I came across the following question a few week ago (Exponential equation+derivative):
Solve $3^x+28^x=8^x+27^x$.
The answer for the above question is 0 and 2.
I generalized the question, as follows.
Suppose $0<a<c<d<b$. Show that the number of solutions to the equation $$a^x+b^x=c^x+d^x$$
(i) is 1 if $ab=cd$
(ii) is 2 if $ab \neq cd$.
I proved (i) but I have not idea how to prove (ii).

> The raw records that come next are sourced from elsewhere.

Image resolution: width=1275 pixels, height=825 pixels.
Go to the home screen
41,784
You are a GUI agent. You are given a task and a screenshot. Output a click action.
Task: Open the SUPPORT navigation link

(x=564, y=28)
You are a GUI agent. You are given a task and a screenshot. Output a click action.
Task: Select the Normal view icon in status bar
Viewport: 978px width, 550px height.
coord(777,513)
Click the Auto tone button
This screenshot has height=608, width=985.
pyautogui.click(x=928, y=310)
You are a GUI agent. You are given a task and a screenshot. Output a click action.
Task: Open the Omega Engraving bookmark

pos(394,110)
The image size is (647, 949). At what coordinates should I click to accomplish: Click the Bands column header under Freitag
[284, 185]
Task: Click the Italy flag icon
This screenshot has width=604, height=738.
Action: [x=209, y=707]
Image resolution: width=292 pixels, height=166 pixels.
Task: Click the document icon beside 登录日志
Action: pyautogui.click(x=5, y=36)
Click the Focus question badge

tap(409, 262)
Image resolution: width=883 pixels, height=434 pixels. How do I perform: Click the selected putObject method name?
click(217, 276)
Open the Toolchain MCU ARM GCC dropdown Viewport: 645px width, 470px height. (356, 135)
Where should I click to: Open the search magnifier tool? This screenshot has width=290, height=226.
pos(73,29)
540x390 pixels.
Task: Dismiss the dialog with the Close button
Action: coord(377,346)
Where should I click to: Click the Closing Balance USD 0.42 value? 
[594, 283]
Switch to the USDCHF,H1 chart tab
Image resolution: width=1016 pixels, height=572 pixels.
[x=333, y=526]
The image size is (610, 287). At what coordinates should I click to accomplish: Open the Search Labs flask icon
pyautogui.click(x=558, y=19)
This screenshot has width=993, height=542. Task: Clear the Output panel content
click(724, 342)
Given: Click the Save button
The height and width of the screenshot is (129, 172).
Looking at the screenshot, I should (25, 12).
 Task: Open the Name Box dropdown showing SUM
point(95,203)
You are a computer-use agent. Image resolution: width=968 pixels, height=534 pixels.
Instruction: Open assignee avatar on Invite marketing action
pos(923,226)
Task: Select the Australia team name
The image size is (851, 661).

I verify (ii) by ploting lots of graphs using WolframAlpha.
Any hints?
Note: from the post (How do I solve this exponential equation? $5^{x}-4^{x}=3^{x}-2^{x}$), we also know that the solution of $a^x+b^x=c^x+d^x$ is 0 and 1 if $b-d=c-a=1$. I wonder what conditions will make the equation has 2 integer solutions.
Here's a partial answer.
Let $f(x) = a^x + b^x - c^x - d^x$. We have $f(0) = 0$ and $f'(0) = \log a + \log b - \log c - \log d = \log\left( \dfrac{ab}{cd} \right)$. As $x \to +\infty$, $b^x$ dominates, while as $x \to -\infty$, $a^x$ dominates, so $f(x)$ is positive in both cases. If $ab \ne cd$, $f'(0) \ne 0$ and by the Intermediate Value Theorem there will be at least one more solution of $f(x) = 0$.